Ratings agency Standard & Poor have cut its credit rating on Spain by two notches, downgrading it from A to BBB-plus.
The agency cited expectations that Mariano Rajoy’s governments finances will deteriorate further during 2012 due to the contracting economy and the struggling banking sector.
The agency also placed a negative outlook on the country and said the situation in Spain could deteriorate further without intervention from Europe.
“We think risks are rising to fiscal performance and flexibility, and to the sovereign debt burden, particularly in light of the increased contingent liabilities that could materialise on the government’s balance sheet,” S&P said in a statement.
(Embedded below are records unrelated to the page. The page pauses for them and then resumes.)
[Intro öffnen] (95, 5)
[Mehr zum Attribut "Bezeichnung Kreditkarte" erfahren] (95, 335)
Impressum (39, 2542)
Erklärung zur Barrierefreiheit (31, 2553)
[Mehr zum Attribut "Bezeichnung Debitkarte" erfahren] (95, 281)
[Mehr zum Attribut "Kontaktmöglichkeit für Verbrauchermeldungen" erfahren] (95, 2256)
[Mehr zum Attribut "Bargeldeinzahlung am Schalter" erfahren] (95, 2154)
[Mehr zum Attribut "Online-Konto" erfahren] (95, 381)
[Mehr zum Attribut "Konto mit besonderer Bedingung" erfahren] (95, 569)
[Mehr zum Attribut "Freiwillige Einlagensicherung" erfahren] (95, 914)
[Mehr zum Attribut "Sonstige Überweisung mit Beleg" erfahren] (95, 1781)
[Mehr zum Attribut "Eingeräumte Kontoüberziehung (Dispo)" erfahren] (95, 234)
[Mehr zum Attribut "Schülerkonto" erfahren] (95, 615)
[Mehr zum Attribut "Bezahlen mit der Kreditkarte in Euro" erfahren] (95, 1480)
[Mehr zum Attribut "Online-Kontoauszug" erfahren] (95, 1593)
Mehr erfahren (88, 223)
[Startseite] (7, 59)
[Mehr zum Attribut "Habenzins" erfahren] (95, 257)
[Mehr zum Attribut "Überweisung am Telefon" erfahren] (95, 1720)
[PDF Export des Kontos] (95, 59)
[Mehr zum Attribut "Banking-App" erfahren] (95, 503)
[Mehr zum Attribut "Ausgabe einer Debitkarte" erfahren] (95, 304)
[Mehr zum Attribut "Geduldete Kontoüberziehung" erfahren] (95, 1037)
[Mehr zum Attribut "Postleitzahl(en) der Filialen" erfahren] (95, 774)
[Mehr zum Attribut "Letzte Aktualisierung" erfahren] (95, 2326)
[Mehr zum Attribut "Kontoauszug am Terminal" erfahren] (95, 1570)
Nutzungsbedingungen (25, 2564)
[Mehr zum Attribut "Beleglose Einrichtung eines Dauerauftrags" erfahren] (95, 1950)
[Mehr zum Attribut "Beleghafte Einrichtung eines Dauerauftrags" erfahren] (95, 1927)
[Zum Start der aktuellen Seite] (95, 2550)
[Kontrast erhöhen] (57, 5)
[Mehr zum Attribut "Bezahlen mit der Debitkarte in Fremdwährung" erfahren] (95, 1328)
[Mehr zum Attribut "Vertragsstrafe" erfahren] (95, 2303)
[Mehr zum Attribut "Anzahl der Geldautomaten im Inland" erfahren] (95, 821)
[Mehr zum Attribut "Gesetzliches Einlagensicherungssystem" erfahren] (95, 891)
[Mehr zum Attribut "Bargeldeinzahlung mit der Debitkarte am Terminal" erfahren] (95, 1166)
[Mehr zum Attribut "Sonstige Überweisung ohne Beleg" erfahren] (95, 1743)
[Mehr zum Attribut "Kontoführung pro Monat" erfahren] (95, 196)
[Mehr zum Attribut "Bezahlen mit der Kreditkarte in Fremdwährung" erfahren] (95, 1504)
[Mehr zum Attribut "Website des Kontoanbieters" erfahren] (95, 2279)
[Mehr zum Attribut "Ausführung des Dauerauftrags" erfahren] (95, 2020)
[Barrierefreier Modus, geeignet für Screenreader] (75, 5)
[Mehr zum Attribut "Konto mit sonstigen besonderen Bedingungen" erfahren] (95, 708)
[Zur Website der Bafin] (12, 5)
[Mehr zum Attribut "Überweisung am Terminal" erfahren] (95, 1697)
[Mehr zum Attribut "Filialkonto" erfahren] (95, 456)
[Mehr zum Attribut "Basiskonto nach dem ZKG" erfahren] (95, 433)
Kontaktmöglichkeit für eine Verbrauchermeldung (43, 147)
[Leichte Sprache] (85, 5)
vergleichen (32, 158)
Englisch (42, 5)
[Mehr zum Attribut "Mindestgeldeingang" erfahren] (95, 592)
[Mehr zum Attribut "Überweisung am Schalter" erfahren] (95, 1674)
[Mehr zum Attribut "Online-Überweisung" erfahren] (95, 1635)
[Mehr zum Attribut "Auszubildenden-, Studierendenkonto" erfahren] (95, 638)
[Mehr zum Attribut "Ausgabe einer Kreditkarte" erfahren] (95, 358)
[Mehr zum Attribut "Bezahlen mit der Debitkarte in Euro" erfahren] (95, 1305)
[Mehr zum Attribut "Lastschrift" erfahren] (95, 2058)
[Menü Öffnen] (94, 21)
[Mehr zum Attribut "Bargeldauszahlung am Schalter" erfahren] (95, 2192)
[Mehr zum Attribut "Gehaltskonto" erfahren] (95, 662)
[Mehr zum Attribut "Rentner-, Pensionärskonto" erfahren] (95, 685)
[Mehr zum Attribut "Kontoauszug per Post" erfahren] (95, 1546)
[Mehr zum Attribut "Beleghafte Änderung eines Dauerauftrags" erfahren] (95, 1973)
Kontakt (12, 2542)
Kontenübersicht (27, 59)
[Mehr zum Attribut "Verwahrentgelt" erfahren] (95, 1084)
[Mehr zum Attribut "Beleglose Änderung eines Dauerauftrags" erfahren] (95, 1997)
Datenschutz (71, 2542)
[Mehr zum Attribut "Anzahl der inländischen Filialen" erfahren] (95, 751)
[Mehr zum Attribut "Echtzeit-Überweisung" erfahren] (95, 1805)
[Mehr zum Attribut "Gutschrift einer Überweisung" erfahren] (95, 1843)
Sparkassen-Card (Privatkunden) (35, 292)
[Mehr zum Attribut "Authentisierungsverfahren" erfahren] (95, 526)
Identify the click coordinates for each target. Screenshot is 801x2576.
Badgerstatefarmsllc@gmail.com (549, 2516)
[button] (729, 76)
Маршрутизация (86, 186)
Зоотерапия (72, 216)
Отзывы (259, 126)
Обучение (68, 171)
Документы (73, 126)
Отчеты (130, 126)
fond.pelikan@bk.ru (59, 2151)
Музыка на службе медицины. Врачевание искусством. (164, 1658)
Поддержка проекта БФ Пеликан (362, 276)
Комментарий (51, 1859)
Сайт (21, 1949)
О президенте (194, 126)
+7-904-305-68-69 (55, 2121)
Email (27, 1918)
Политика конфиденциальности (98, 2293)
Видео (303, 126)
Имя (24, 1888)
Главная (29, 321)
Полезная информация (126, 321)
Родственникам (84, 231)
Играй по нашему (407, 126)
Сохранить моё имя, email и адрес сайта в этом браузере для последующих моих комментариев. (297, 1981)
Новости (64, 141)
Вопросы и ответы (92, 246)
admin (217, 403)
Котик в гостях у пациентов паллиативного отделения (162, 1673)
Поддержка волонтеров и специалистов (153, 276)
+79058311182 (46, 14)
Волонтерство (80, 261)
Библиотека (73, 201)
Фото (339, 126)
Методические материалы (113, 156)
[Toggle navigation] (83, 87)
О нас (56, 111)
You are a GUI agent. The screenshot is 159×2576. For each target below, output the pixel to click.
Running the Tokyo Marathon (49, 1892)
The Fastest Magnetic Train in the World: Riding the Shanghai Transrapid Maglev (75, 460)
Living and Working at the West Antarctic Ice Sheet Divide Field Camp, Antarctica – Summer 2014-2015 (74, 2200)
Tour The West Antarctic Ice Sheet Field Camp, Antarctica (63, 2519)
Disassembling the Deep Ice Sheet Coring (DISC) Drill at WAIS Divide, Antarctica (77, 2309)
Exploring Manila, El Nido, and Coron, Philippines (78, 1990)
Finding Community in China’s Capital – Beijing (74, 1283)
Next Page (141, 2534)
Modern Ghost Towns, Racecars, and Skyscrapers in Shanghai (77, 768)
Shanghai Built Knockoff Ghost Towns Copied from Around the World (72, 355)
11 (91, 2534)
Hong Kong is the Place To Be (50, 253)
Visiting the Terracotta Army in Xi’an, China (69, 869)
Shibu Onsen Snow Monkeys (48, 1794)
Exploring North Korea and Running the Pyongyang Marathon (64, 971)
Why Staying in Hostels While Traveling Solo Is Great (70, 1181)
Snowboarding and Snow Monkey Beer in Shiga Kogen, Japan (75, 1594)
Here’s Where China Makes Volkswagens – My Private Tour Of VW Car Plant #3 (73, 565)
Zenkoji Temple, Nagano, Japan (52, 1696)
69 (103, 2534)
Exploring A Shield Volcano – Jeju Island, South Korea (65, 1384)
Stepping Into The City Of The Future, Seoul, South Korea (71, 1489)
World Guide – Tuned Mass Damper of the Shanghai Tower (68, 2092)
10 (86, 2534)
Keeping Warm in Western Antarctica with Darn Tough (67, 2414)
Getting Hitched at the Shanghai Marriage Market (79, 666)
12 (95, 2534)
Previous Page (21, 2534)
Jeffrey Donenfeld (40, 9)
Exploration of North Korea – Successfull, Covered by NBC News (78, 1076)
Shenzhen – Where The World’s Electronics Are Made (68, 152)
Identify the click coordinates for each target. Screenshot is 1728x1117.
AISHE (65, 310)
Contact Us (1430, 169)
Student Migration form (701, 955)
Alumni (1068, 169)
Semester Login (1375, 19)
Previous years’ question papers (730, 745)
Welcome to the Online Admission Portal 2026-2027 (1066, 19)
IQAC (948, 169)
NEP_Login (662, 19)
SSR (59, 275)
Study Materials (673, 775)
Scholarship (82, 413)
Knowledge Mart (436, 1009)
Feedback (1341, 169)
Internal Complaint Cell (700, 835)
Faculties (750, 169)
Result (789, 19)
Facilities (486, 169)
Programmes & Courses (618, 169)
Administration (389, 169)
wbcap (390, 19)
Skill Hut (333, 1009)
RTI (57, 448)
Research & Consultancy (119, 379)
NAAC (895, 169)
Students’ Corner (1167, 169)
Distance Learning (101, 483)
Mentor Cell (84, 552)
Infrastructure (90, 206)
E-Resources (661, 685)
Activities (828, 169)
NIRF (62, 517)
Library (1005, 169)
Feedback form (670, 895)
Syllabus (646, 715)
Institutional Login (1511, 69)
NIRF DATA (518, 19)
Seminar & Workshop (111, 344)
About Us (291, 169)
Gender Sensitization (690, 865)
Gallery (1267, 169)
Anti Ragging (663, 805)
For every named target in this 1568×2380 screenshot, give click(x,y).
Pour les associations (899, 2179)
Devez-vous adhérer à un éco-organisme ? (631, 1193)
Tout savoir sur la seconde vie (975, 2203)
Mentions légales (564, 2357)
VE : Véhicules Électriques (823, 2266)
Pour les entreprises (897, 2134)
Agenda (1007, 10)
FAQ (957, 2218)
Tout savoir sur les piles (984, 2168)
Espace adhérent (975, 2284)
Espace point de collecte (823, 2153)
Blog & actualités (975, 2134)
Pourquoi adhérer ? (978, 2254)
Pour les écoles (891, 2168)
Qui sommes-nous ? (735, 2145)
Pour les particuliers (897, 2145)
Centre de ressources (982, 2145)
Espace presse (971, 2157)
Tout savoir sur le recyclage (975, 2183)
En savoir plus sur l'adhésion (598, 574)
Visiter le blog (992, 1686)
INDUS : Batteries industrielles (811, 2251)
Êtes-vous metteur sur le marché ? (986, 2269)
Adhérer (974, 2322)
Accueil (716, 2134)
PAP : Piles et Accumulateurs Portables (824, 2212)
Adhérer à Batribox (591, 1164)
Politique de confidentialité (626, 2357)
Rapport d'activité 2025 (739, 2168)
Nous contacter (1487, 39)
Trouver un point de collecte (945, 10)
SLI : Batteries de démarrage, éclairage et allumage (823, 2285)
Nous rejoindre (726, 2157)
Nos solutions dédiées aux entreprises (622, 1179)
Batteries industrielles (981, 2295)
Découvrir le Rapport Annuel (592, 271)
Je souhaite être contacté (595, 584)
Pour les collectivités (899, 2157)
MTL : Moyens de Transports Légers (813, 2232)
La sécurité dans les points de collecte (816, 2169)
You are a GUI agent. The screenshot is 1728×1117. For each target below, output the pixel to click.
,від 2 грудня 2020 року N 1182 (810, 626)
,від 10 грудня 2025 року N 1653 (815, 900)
This was the first downgrade since Rajoy’s Partido Popular took office in December 2011.
Spain’s economy ministry said the downgrade did not reflect the impact that planned reforms would have on reactivating the economy which fell into technical recession following two consecutive quarters of contraction.
Speaking to Reuters a spokesperson said “They haven’t taken into consideration the reforms put forward by the Spanish government, which will have a strong impact on Spain’s economic situation.”
The government have already announced 50 billion euros of cuts and reforms, including efforts to support the many banks drowning under bad property loans.
S&P called on euro zone countries to better manage the debt crisis adding that the Spanish outlook could get worse without strong measures being introduced at a European level.
Other ratings agencies also have Spain marked with a negative outlook. Moody’s Investors Service rates Spain as A3 while Fitch Ratings rates the country as A.